Problem statement: From the line containing "Open the 批量操作 dropdown menu" through the last line of the records below, each line is to be repeated exactly; pictures are to be omitted.

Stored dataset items
■ ■ ■ ■ ■ ■ ■

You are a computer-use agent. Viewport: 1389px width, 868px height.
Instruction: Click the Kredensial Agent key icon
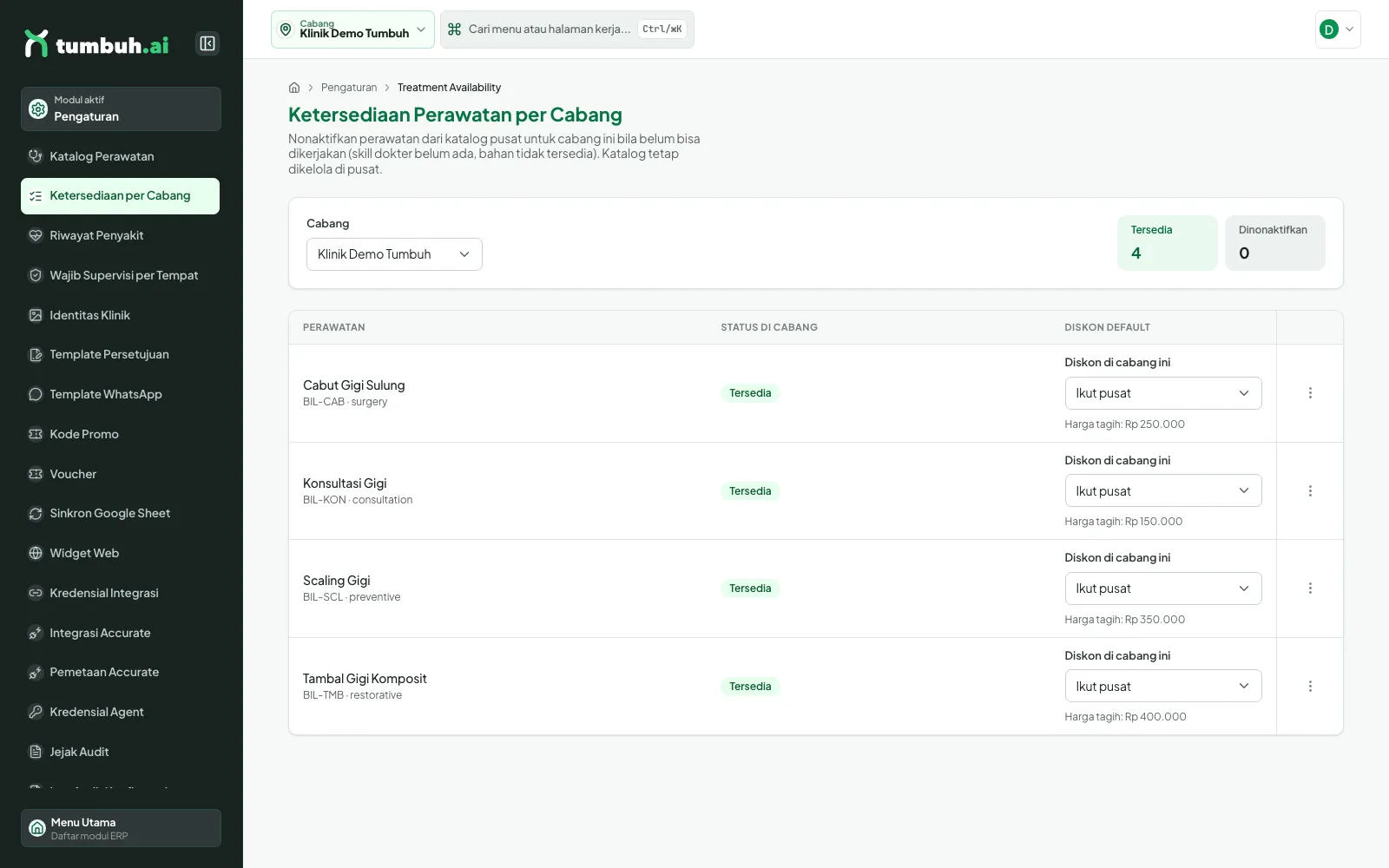click(36, 712)
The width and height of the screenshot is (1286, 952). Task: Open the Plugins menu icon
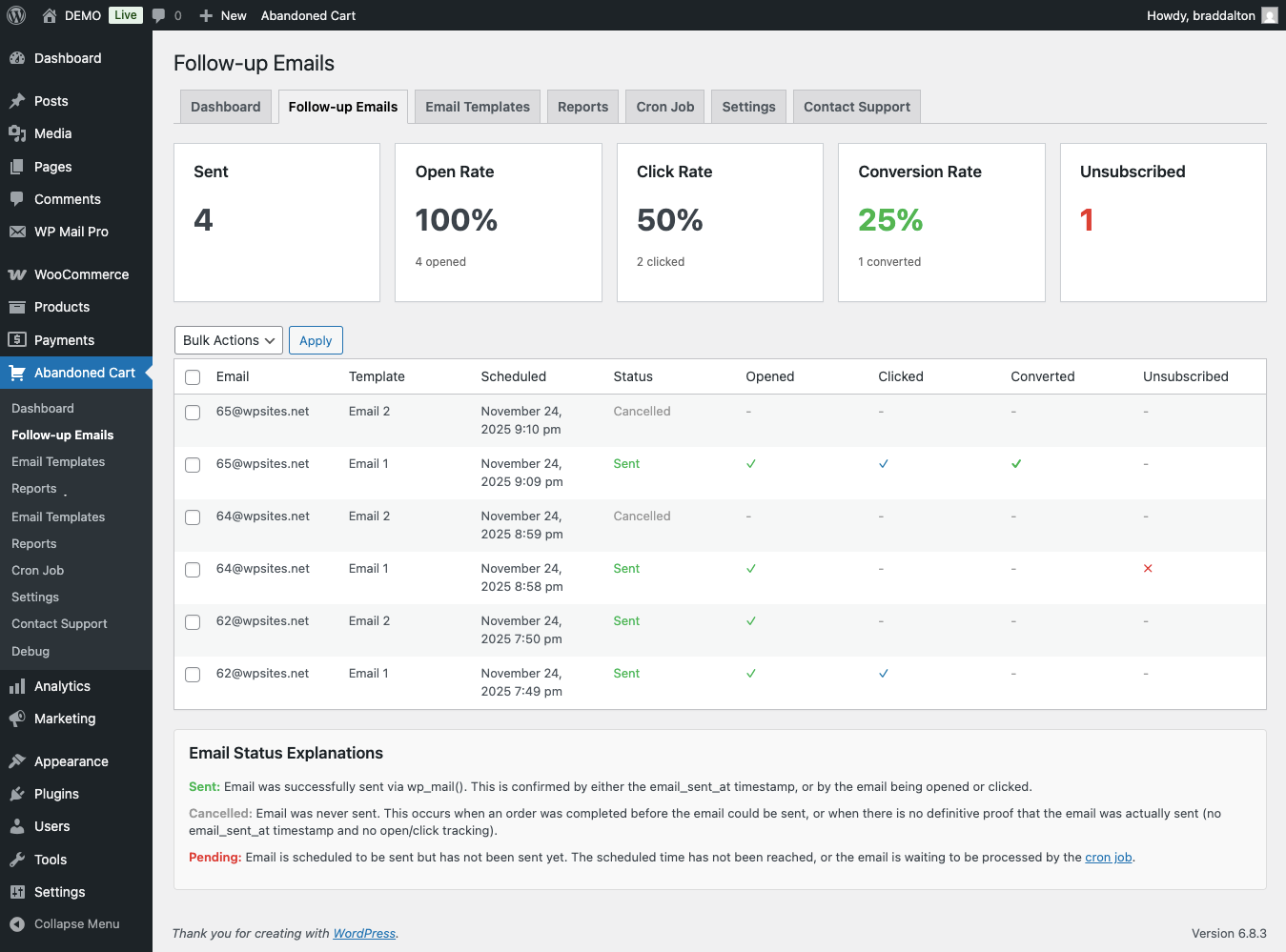pos(17,794)

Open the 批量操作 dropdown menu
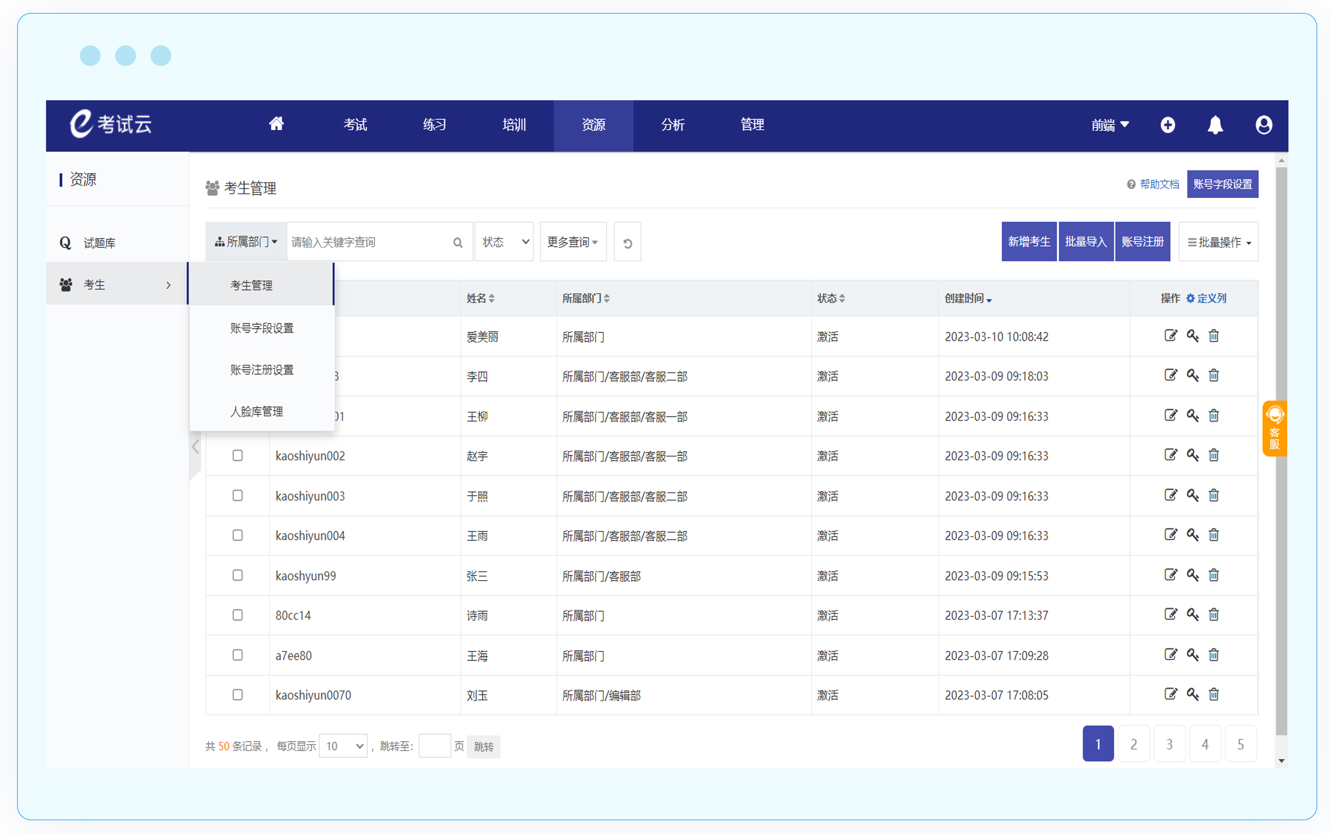pyautogui.click(x=1218, y=242)
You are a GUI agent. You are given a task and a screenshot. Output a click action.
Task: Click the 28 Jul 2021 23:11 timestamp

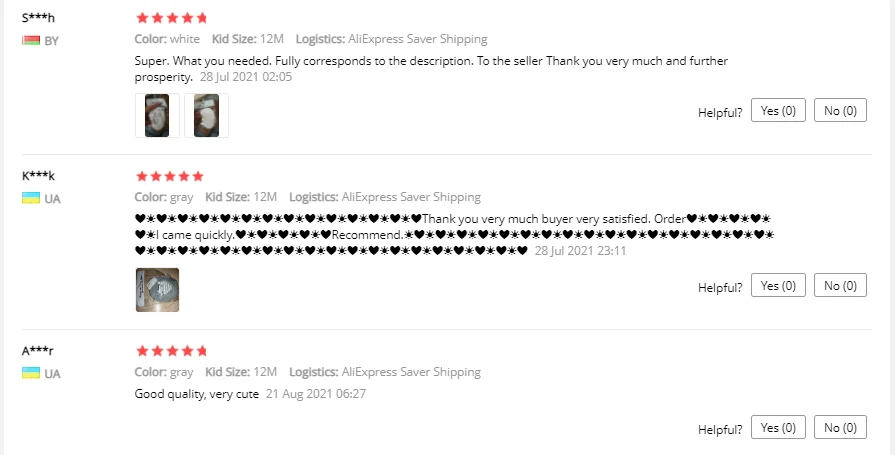point(580,251)
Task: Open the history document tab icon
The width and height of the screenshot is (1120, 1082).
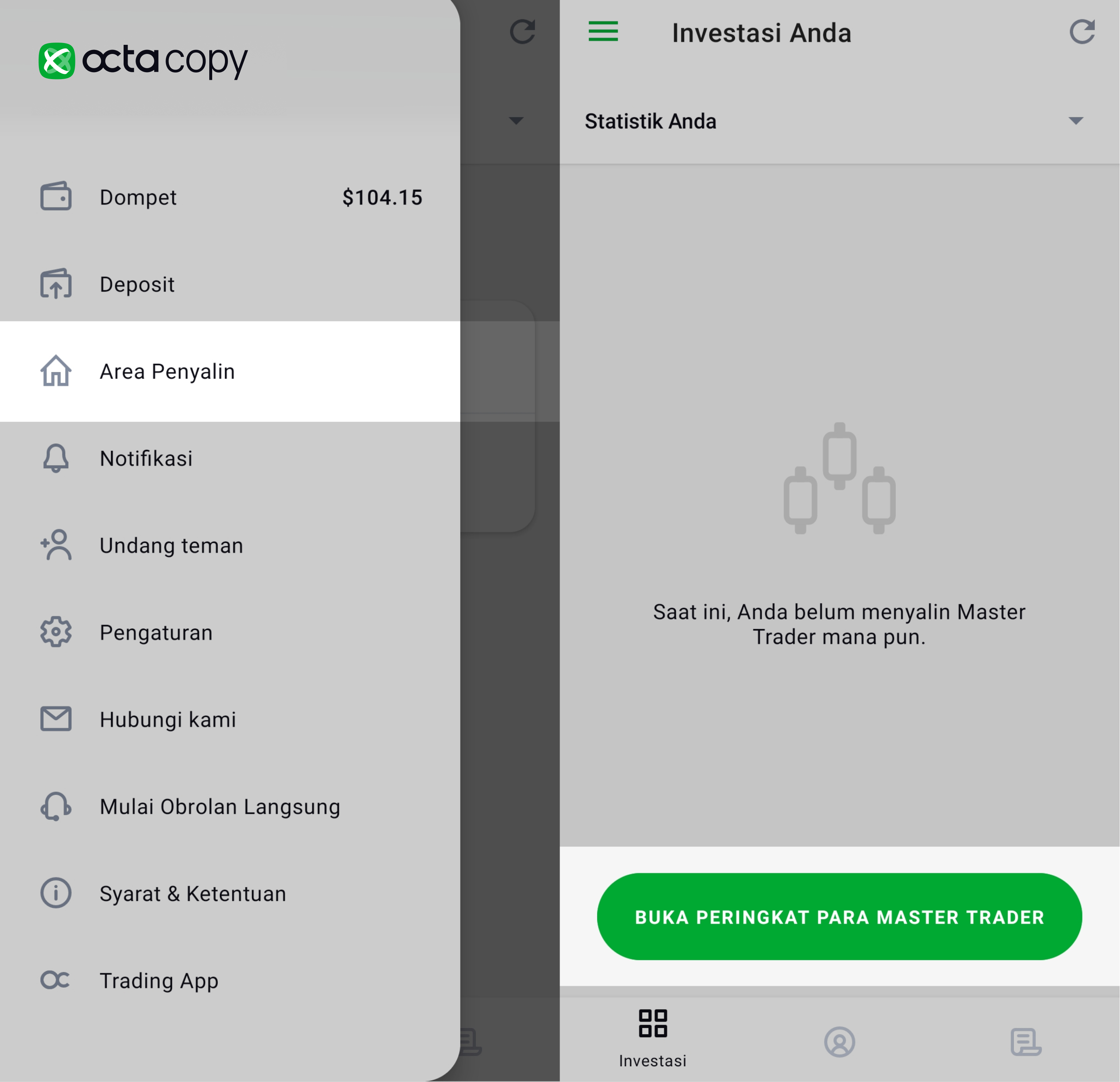Action: point(1026,1042)
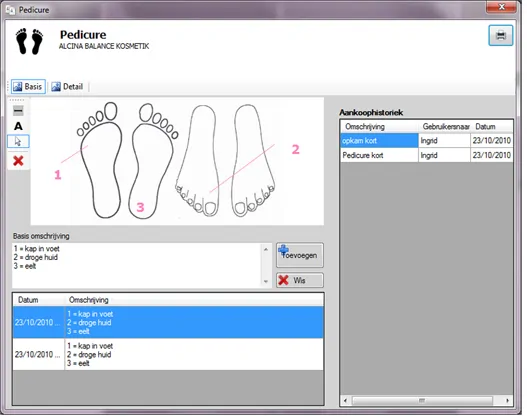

■ ■ ■ ■ ■ ■ ■

Output for this task:
Open the 批量操作 dropdown menu
pyautogui.click(x=1218, y=242)
You are a GUI agent. You are given a task and a screenshot. Output a click action.
Task: Click the 28 Jul 2021 23:11 timestamp

point(580,251)
Task: Open the history document tab icon
The width and height of the screenshot is (1120, 1082).
Action: point(1026,1042)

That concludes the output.